A reader asks;
Roger as asset classes go lot of pundits are warning about interest rates rising and warning to get out of bonds, or change duration mix. Have you changed your asset holdings based on these warnings
My feeling is unless economy improves interest rates are unlikely to increase significantly.
This is ground we have covered before but worth going over because of what is likely a long time table. Hopefully it is clear that buying the US ten year treasury yielding first 3%, then 2% and what has been sub 2% for many months now is buying high. People buy high with the hope of prices going higher but buying high is buying high and that takes on risk.
For many years, including the aftermath of the financial crisis buying high has been rewarded with even higher prices. I would have thought there would have been a negative consequence to years of buying high by now but that has not been the case as the Fed continues to distort markets but the intermediate part of the yield curve and farther out the curve is where the most risk is. It may be years before this matters but this is where there is the most risk.

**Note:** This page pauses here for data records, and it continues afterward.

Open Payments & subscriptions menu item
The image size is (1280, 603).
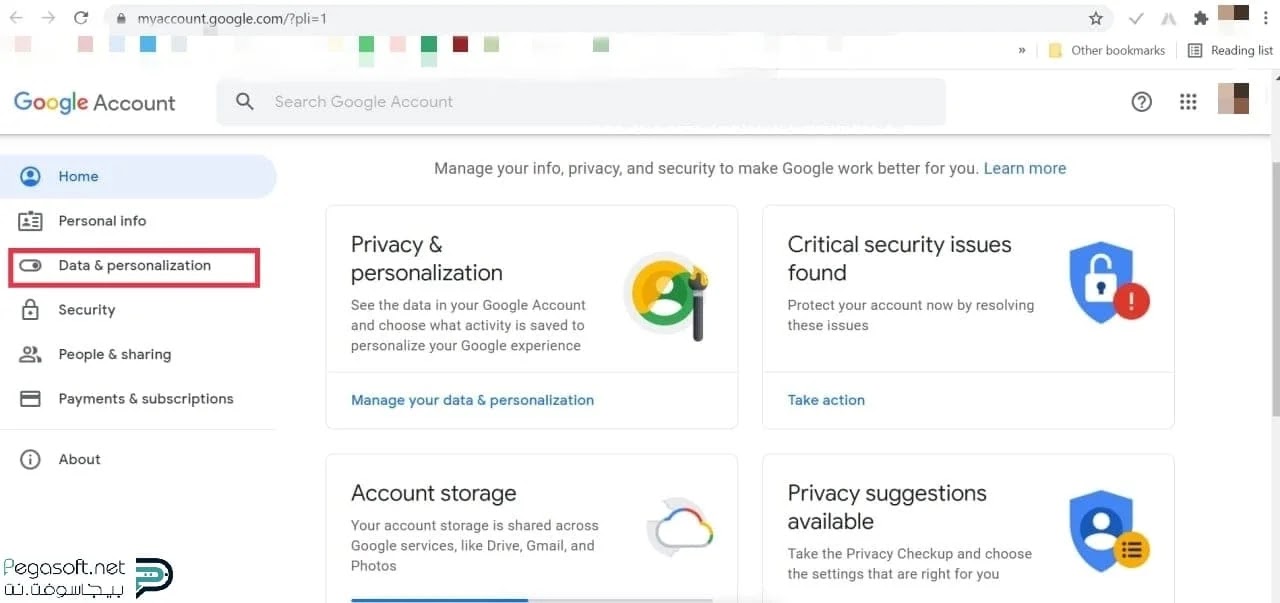click(145, 399)
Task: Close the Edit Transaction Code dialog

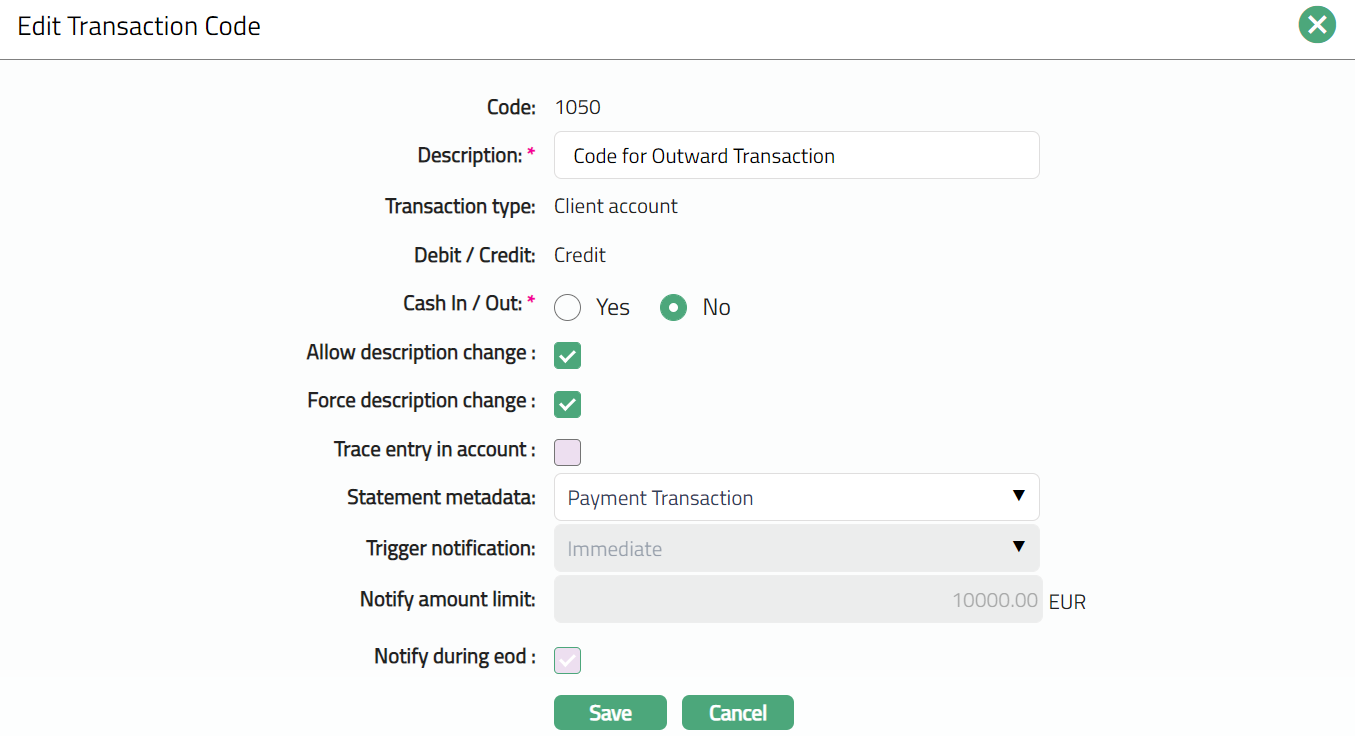Action: coord(1317,25)
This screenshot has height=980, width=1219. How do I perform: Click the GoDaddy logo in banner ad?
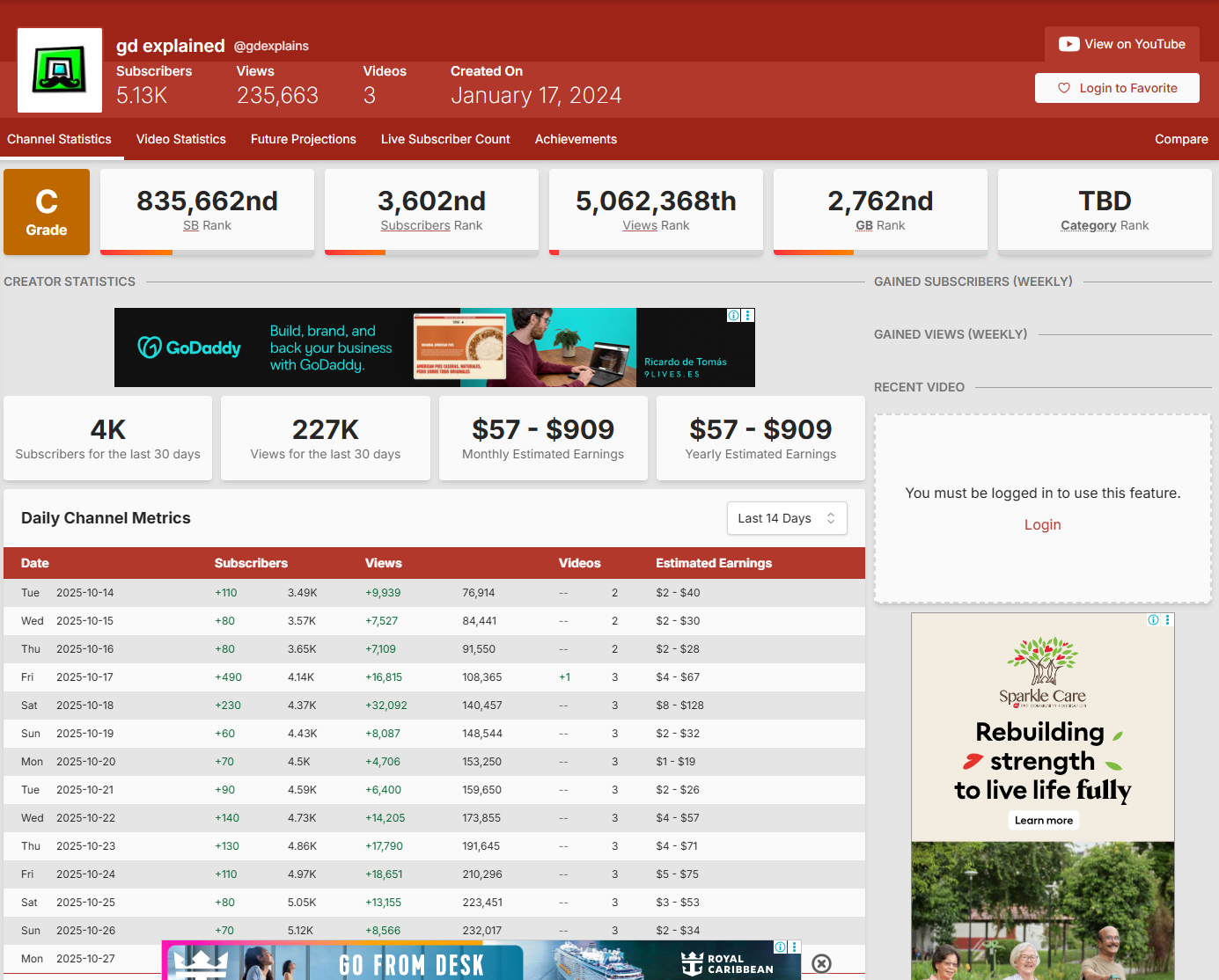pyautogui.click(x=189, y=347)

If you can isolate the part of the market that has the most risk then it becomes very easy to figure out for yourself whether you want to take on that risk or not. It is a risk we prefer not to take but you may draw a different conclusion and may get out before the risk matters.
We own a combination of shorted dated corporate bonds with very little interest paid but we avoid interest rate risk. We own short dated foreign sovereign debt which typically yields a little more but does take currency risk. We have a couple of preferred stocks–the yield there is pretty good. And we own a few other things via funds like emerging markets that also have decent yields.
Where the risk is so obvious I would prefer to simply avoid that risk. I agree with the reader that it seems unlikely that rates will go up soon but I would prefer to not buy relatively poor fundamentals at very high prices (long dated treasuries). We have generally avoided treasuries for quite a few years now in line with the thinking outlined above.